### Фрагмент страницы
Человек на своем месте. Собкор как Свидетель
В июле 2008 года генералу Ярузельскому исполняется 85. В 2009 году — 20 лет победы антикоммунистичской революции в Польше. Явление абсолютно уникальное. Отступая под напором демократии, коммунистический режим согласился на собственный демонтаж и передачу власти оппозиции. Подобная трансформация, означавшая слом строя и перемену системы, казалась генетически невозможной, но она произошла, и произошла мирным путем. Парадокс заключается в том, что мирной революции предшествовали два года форменного военного положения.
Военное положение объявил генерал Ярузельский. Мирную капитуляцию режима подписал тоже генерал Ярузельский — последний генсек и первый президент сначала все еще красной, потом уже белой Польши. Парадокс на парадоксе.
У мирной антикоммунистической революции в Польше есть очевидные герои — «Солидарность» и ее вожди, участники и соучастники. А кто он, генерал Ярузельский — двурушник, предатель, отступник, преступник? И кстати, с какой стороны? Или ему выпала иная роль? Именно в этом и разбирается Рудольф Борецкий в своей книге «Мой Генерал. Кого он спасал: режим или страну?». В критические годы он был собкором «Нового времени» в Польше, а еще раньше профессором Краковского и Варшавского университетов.
К столь серьезной теме без пары анекдотов не подступиться.
Один произошел как раз в те самые ранние восьмидесятые годы, и его героем стал наш с Рудольфом Борецким общий друг, очень хороший режиссер-документалист и, к слову, полонист по вкусам и пристрастиям — Леонид Махнач.
Мы жили тогда в торжествующей плановой системе. Правда, ей слегка противоречили нехватки всего и вся, называвшиеся почему-то «дефицитами», но если исходить из теории античной эстетики о противоположности низа и верха, то никакого противоречия, можно сказать, и не было. Нехватки внизу не отменяли тотальной планировочной активности сверху. Госкино тоже было в некотором роде филиалом Госплана: документальные фильмы методично планировались. То есть, с одной стороны, они должны были быть событийными — на то и документальное кино. Но с другой, были обязаны торчать, как гвозди, в трехлетнем министерском плане. По-видимому, предполагалось, что дальновидный режиссер предугадает ход истории и тут же подаст заявку. Событие, не оформленное заявкой, таковым считаться не могло. На деле это, конечно же, выродилось в чисто бюрократическое упражнение с употреблением предельно общих, то есть ничего не значащих, и абсолютно правильных, то есть ничего не значащих вдвойне, слов. Надо сказать, что Леня Махнач знал законы жанра. Заявка, которую он подал в Госкино году эдак в 1978-м впрок, чтобы застолбить место в далеком будущем, была комар носу не подточит. Планируемый фильм назывался значительно — «Солидарность в борьбе». Какая солидарность, где солидарность, в чем солидарность? И в какой борьбе? До расшифровок автор сочинения предусмотрительно не опускался.

### Рабочие данные
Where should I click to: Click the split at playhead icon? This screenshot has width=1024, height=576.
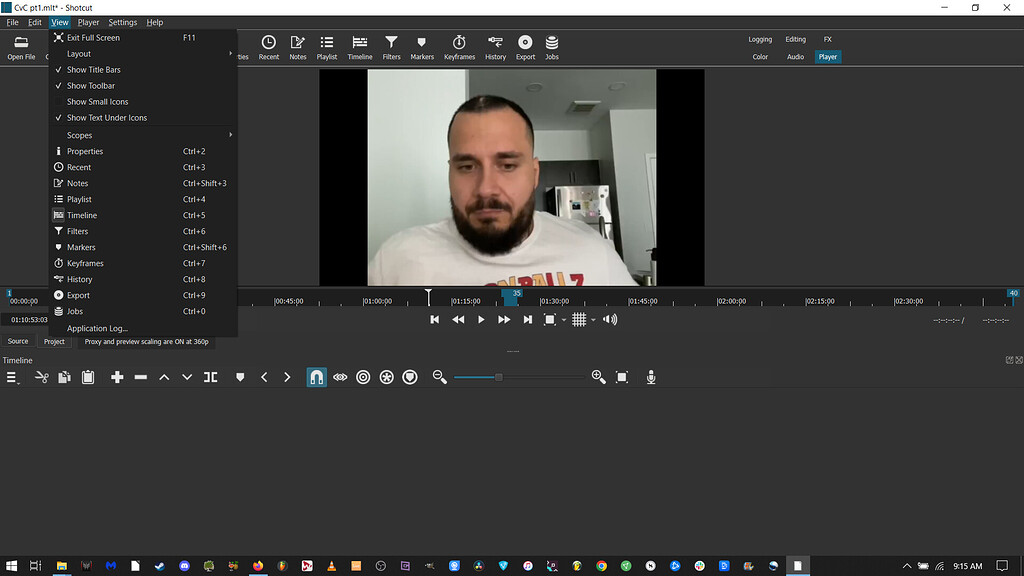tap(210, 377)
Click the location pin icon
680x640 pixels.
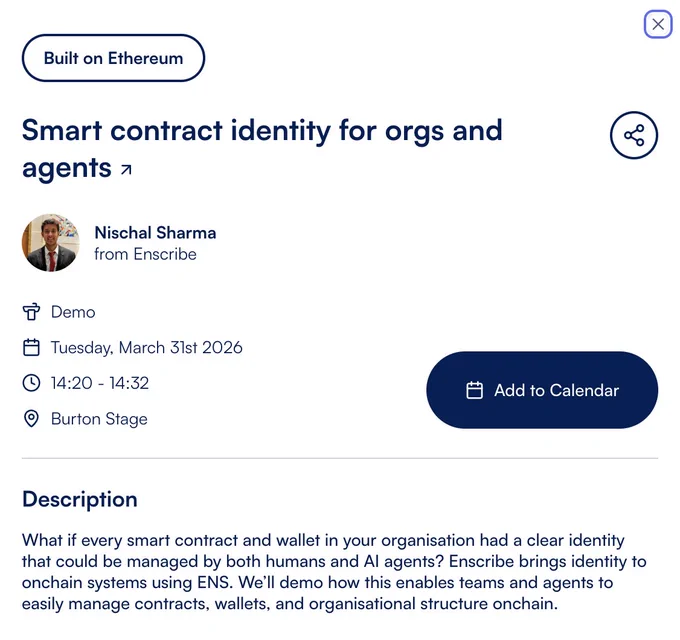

==

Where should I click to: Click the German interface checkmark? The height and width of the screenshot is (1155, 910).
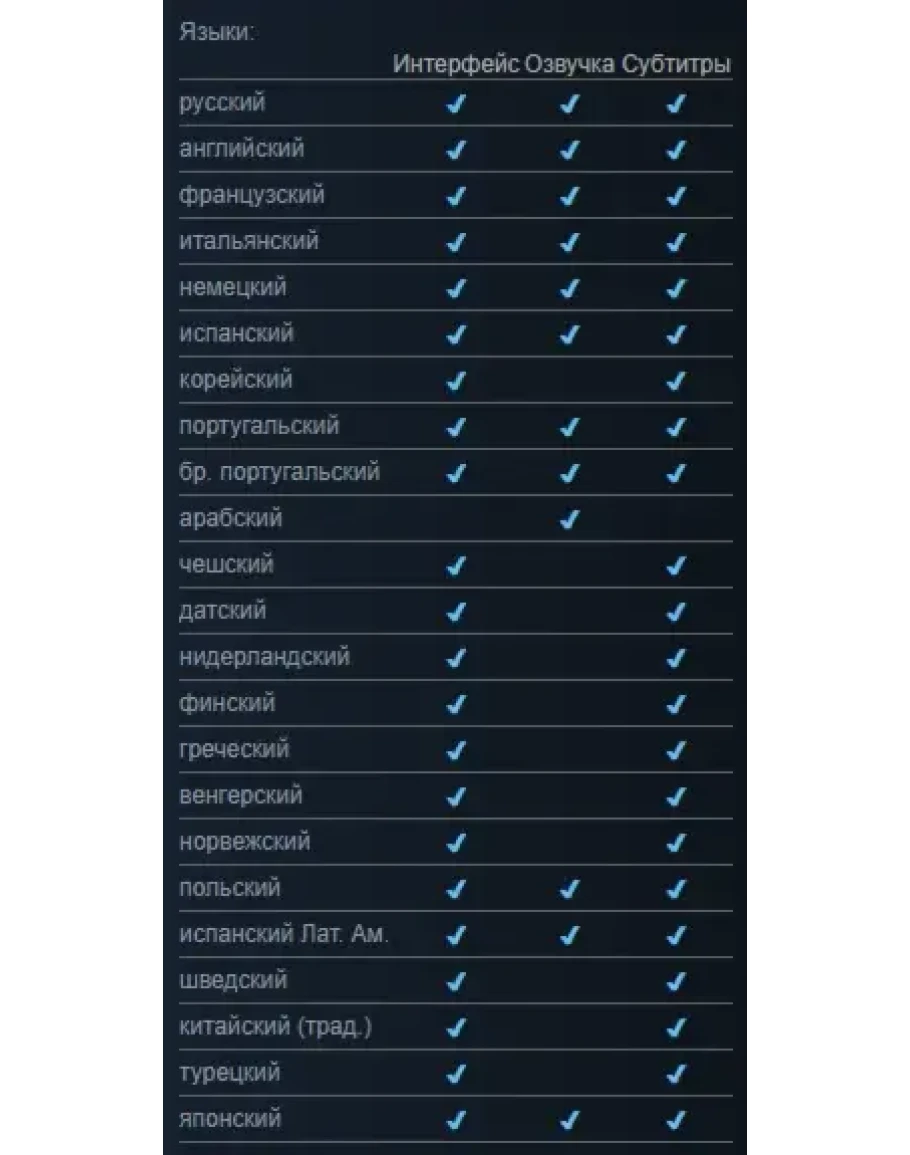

### Набор заданий
[1] Кем был Рудольф Борецкий в Польше в критические годы, согласно фрагменту страницы?
[2] Перепишите записи от строки со словами «Where should I click to: Click the split» до строки со словами «680x640 pixels.» включительно, заменив «icon» на «button» и ничего больше не меняя. Изображения в ответ не включайте.

### Ответы по заданиям
[1] В критические годы Рудольф Борецкий был собкором «Нового времени» в Польше.

[2]
Where should I click to: Click the split at playhead button? This screenshot has width=1024, height=576.
tap(210, 377)
Click the location pin button
680x640 pixels.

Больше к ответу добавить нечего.